At low volume (under ~30 sales/mo at $30 ASP), Free is the cheapest option. Once volume clears that threshold, Pro is cheaper than Free and cheaper than Shopify. The Shopify subscription is full overhead before you have validated the product; instxnt only charges proportionally to actual sales on Free.
If you want to plug in your own numbers, the product margin calculator compares all three side by side.
Where each platform actually wins
Etsy wins on organic discovery
Etsy's buyers are already in shopping mode. If your product is a search match for someone's query ("handmade leather wallet," "vintage band tee," "digital wedding template"), Etsy delivers them to your listing without you running a single ad. That is a genuinely valuable distribution channel—nothing else on this list replicates it.
Etsy loses on everything outside of that organic discovery. You cannot run your own ad pixel reliably to an Etsy listing. The page shows competitor recommendations. The fee structure eats your margin if you are paying to bring buyers in yourself. See the full instxnt vs Etsy comparison if you are weighing the decision.
Shopify wins on permanence
Once you know a product sells, Shopify is built to scale it: themes, apps, multi-product catalogs, B2B, multi-location inventory, advanced shipping rules, full headless options. The $39/mo is cheap relative to what you get when you are a real ongoing business.
Shopify loses when you are pre-product-market-fit. Every screen assumes permanence: themes, navigation, collections, locales. That is overhead when you are running a $50 ad test on a single product. The cost of figuring out whether the product even sells is what Shopify makes expensive.
instxnt wins on speed and disposability
instxnt is built for the validation phase explicitly. 60 seconds to a live storefront with AI-generated copy, Stripe Connect checkout, and a shareable URL. Free for unlimited storefronts because you will spin up several before one works. Edge-deployed on Cloudflare so page speed does not eat your conversion when traffic is impatient (TikTok, Reels, fast scroll).
instxnt loses if you want a permanent multi-product store with apps. That is not what it is. We are deliberately the layer before Shopify, not a replacement for it.
A decision framework
- Are buyers searching for you on Etsy?

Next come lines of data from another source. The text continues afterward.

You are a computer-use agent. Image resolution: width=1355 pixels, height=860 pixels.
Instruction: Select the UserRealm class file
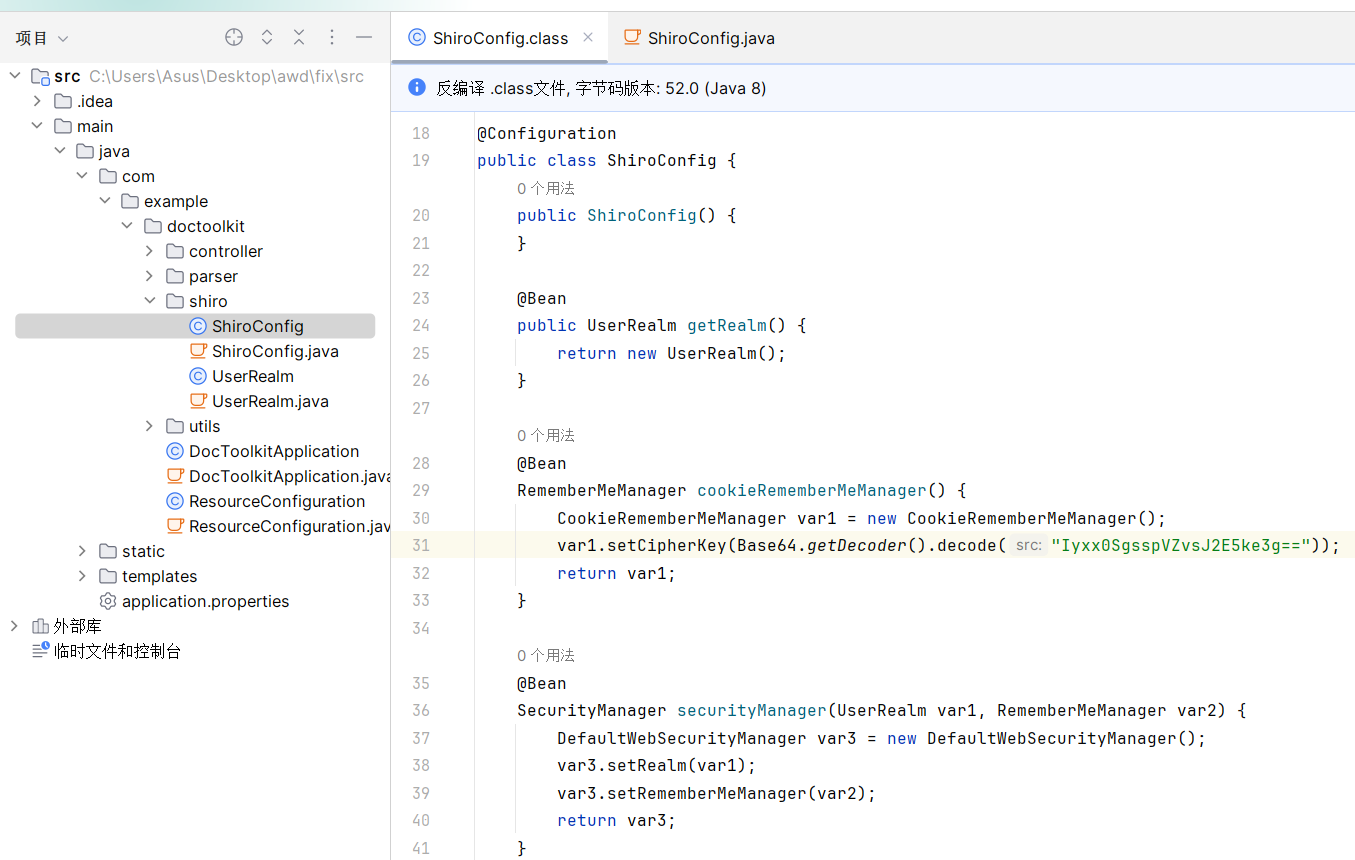252,376
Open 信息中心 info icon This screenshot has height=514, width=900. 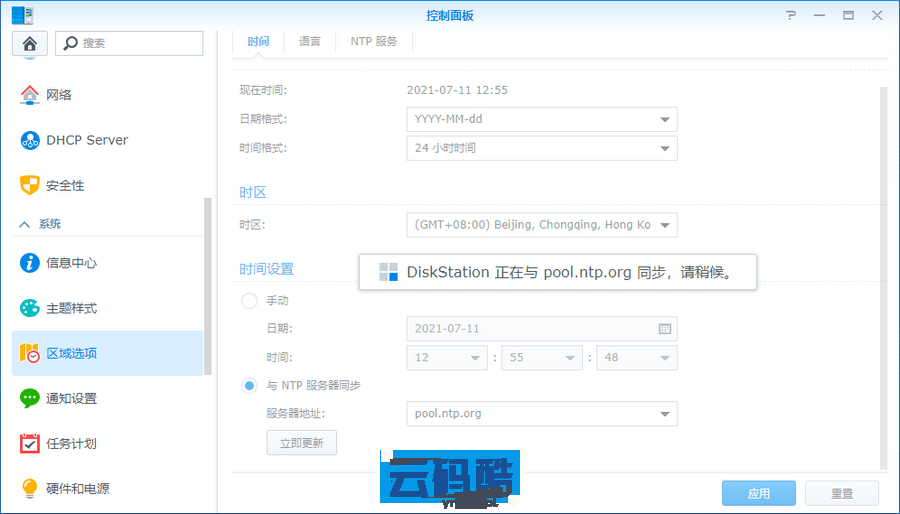click(30, 263)
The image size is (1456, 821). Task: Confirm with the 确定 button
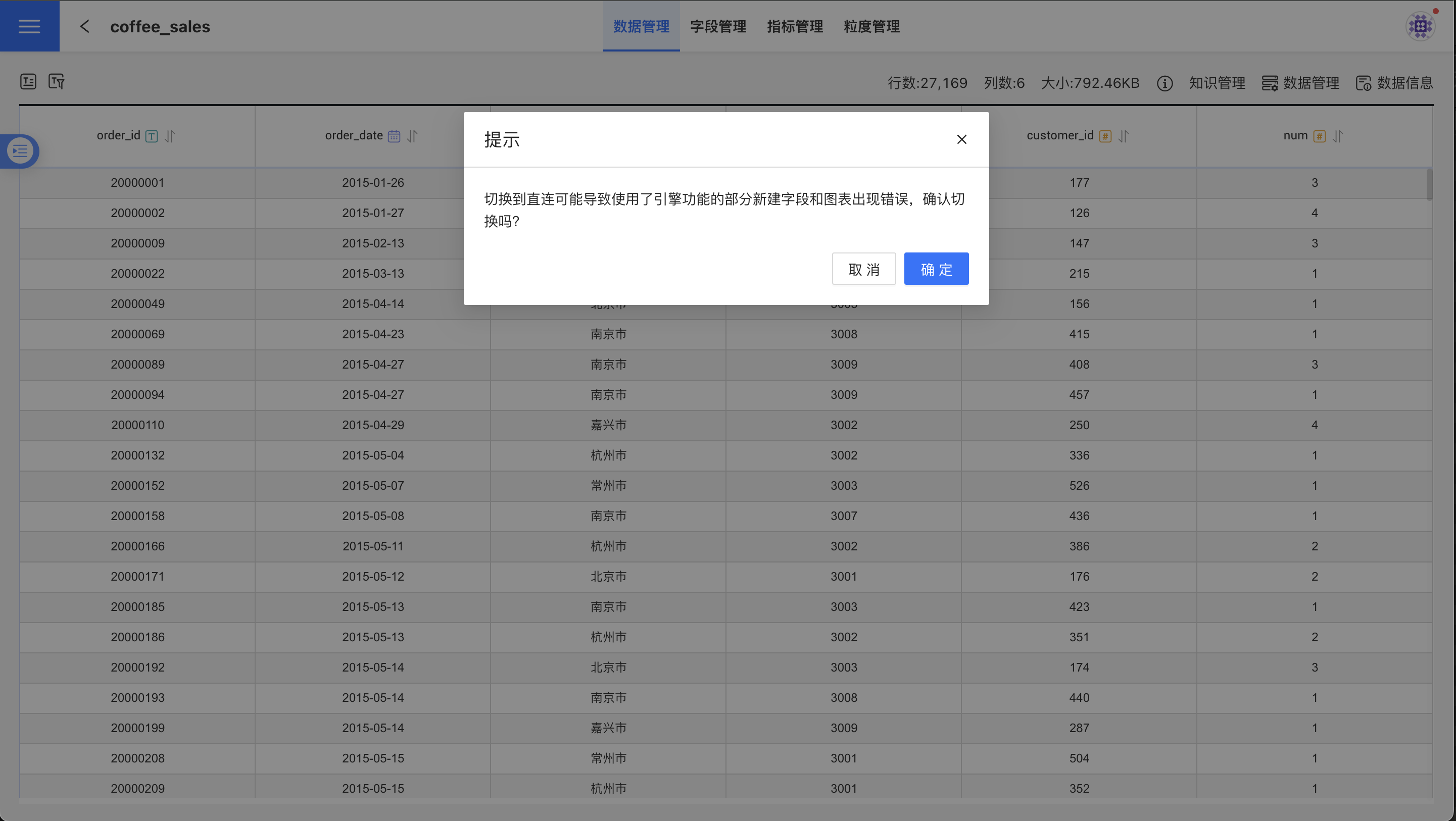[x=936, y=269]
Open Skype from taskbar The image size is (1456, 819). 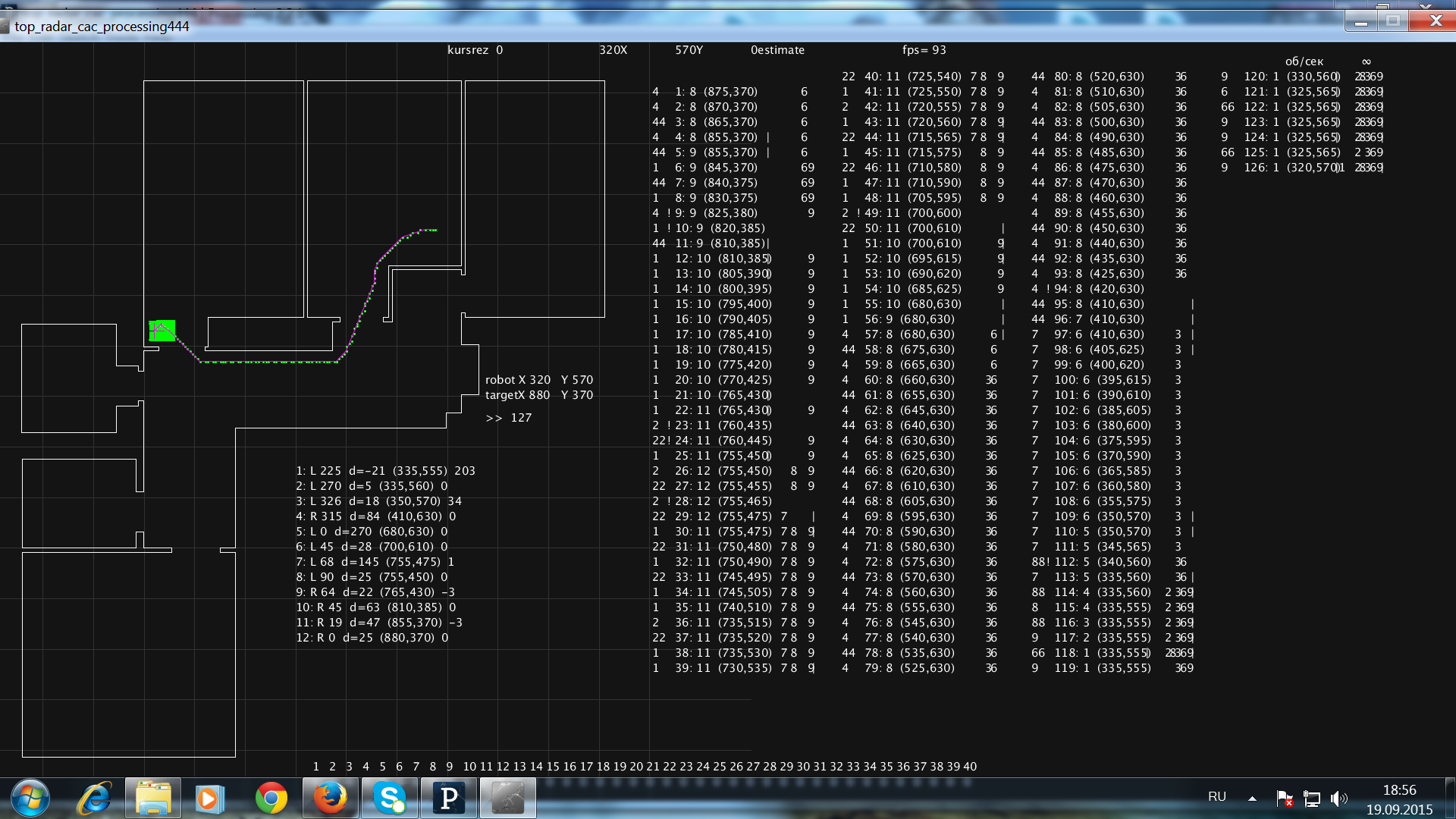(390, 799)
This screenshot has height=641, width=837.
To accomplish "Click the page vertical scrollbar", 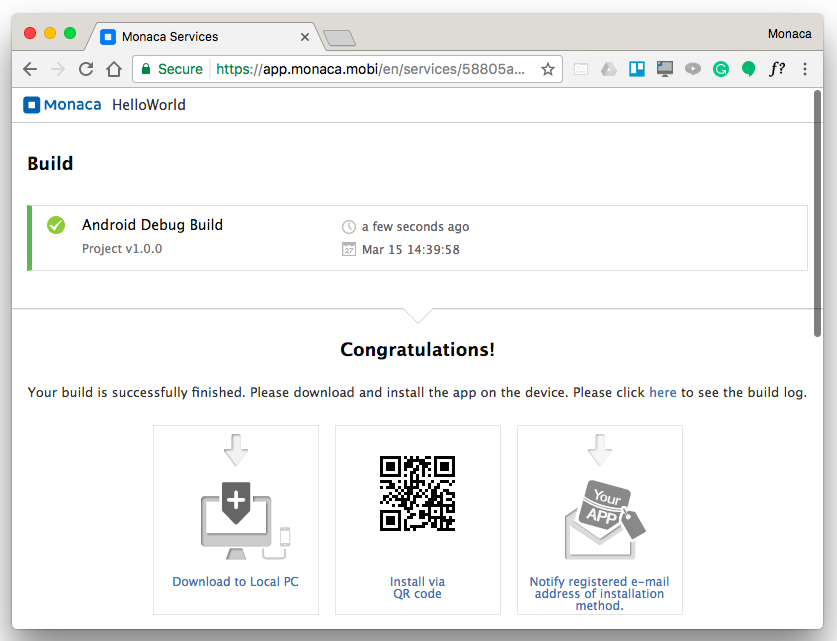I will (817, 220).
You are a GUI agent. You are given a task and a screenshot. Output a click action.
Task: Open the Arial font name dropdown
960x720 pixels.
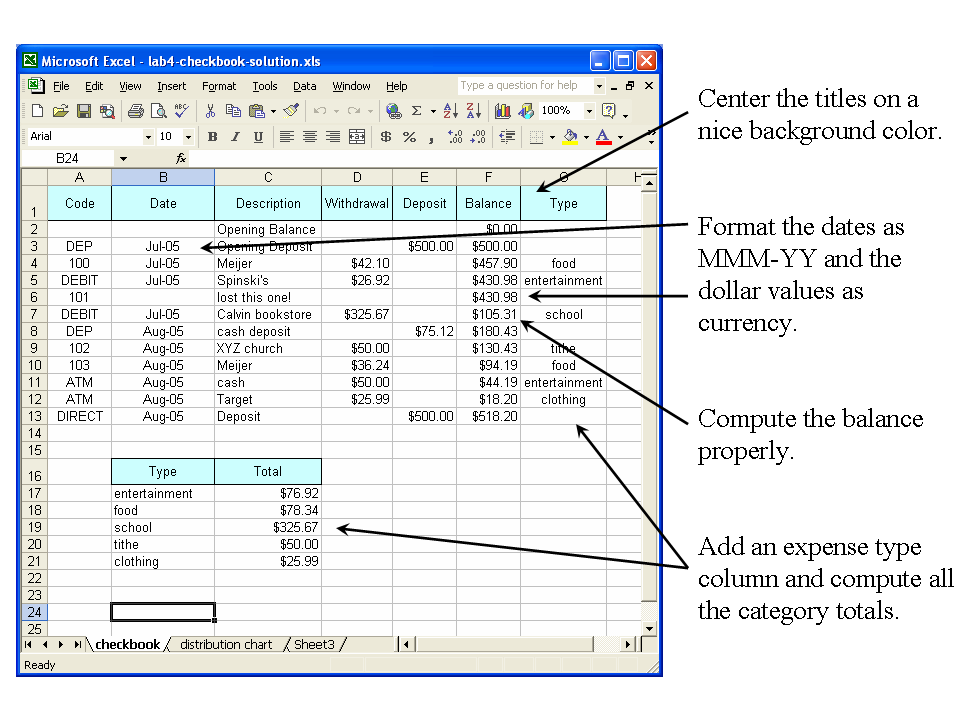[x=149, y=137]
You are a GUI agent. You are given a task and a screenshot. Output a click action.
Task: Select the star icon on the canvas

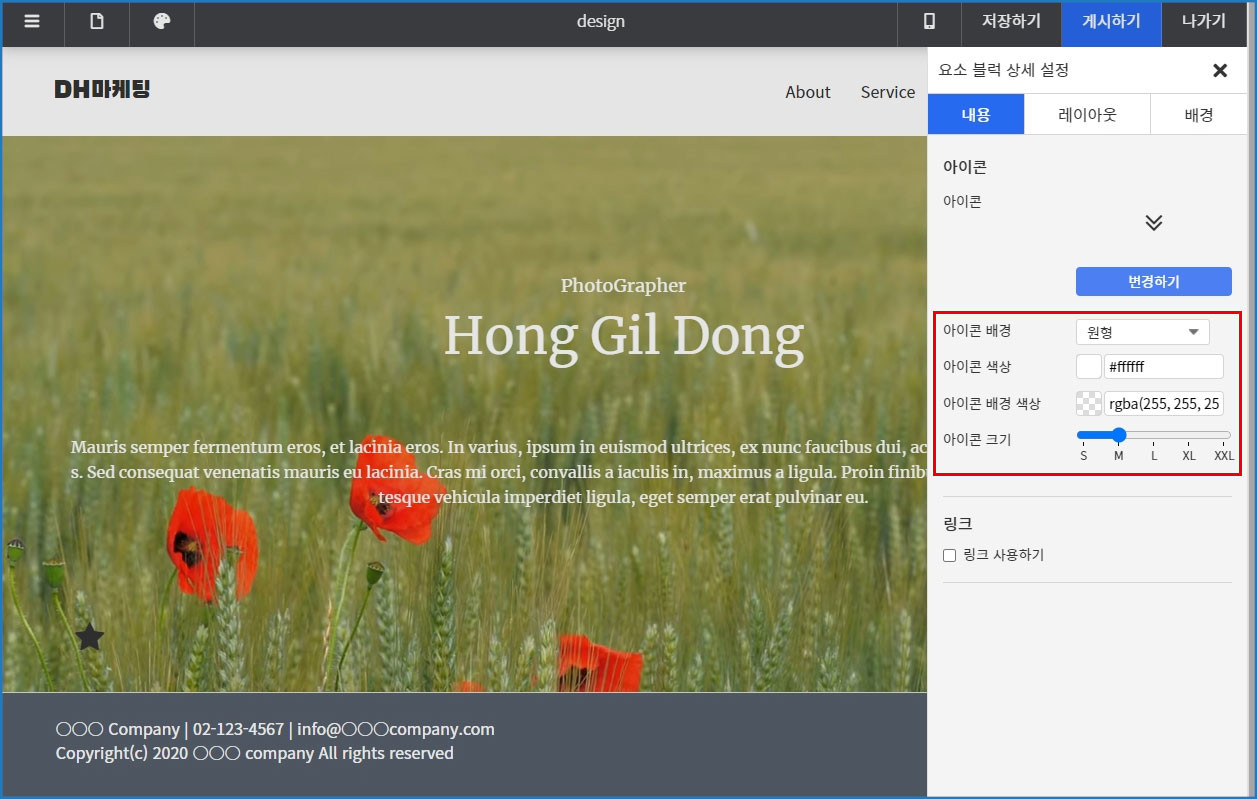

If yes, list there. Etsy is its own channel; do not skip it for ego.
- Are you also running paid ads? If yes, run them at an instxnt storefront for the same product. Lower fees, full pixel control, no marketplace recommendations competing with you. The two coexist fine.
- Do you have a permanent multi-product store with sustained sales? Move the long-term home to Shopify. Keep Etsy for organic; instxnt becomes the test layer for new products.
- Are you still validating? Stay on instxnt. Free, fast, designed for throwing storefronts away.
The honest take
We sell instxnt and we are biased. But the bias works in a specific direction: if you have not yet figured out whether a product sells, paying $39/mo for permanence-shaped infrastructure is overhead that punishes the very behavior (testing, killing duds, trying again) that gets you to a working product. Shopify is great at being permanent. Etsy is great at being a marketplace. We are great at being temporary.
Once a product validates, you will probably graduate to Shopify or Etsy or both. instxnt is designed to make that easy—your Stripe customer data is yours, your storefront is yours to archive or migrate, and we do not lock anyone in. Use the right tool for the stage you are in. And if you are at the validation stage, you already know which row of the comparison table to pick.